» **TASKS**
1. In the human trafficking text, what phone number should be called for urgent or operational matters?
2. Name every level of law enforcement agency that the human trafficking text says DHS pursues collaborative investigations with.
3. Retype everything in the human trafficking text from "As a result, the" down to "prevent additional trafficking.".

» **SUPPLIED TEXT**
········

The U.S. Departments of Justice and Health and Human Services (HHS) support direct services for victims of human trafficking through local, community-based service providers. HHS also can provide federal public benefits to victims.

Most states now have their own laws criminalizing human trafficking, making this form of modern-day slavery a violation not only of international and federal law, but also state laws.

As a result, the U.S. Department of Homeland Security (DHS)―in particular U.S. Immigration and Customs Enforcement (ICE) Homeland Security Investigations (HSI)―pursues collaborative investigations with other law enforcement agencies at the international, federal, state, local, county, and tribal levels. DHS also works with those that have investigative authority, such as code inspectors, labor officials, and child welfare investigators. DHS’s primary aim in its fight against human trafficking is to work with law enforcement colleagues to protect and stabilize victims, prosecute offenders, and prevent additional trafficking.

E-mail the Human Smuggling and Trafficking Unit at ICEhumantrafficking.helpdesk@ice.dhs.gov with policy questions. For urgent or operational matters, call 866-347-2423.

DHS provides law enforcement nationwide with tools to assist noncitizen human trafficking victims. Use of these tools is part of a victim-centered approach in human trafficking investigations and prosecutions.

········

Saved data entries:
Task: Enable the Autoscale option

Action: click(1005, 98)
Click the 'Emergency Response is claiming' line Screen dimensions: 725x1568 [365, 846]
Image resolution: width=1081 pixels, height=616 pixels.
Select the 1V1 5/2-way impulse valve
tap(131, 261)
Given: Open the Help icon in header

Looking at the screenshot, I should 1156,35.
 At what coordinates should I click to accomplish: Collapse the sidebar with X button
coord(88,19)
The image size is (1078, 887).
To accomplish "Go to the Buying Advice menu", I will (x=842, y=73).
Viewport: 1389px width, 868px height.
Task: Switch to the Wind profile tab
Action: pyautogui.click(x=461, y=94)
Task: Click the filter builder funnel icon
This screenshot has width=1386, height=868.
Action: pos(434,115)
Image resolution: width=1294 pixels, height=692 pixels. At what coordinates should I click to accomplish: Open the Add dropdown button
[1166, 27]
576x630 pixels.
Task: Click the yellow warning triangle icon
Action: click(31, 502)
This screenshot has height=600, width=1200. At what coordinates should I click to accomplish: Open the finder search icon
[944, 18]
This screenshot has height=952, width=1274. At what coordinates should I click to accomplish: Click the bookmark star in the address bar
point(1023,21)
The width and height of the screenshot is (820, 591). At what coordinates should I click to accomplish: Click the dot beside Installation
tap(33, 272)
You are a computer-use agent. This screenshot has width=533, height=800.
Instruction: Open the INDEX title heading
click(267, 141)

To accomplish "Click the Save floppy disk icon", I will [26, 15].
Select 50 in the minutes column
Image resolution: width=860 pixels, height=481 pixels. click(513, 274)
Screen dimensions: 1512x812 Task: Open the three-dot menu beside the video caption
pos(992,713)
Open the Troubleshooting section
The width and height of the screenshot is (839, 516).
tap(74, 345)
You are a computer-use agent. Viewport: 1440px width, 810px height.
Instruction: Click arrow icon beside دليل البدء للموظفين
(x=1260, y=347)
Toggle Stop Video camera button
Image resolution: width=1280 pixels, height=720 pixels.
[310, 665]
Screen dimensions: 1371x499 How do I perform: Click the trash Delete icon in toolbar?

········

» **PER-TASK ANSWERS**
1. 866-347-2423

2. International, federal, state, local, county, and tribal.

3.
As a result, the U.S. Department of Homeland Security (DHS)―in particular U.S. Immigration and Customs Enforcement (ICE) Homeland Security Investigations (HSI)―pursues collaborative investigations with other law enforcement agencies at the international, federal, state, local, county, and tribal levels. DHS also works with those that have investigative authority, such as code inspectors, labor officials, and child welfare investigators. DHS’s primary aim in its fight against human trafficking is to work with law enforcement colleagues to protect and stabilize victims, prosecute offenders, and prevent additional trafficking.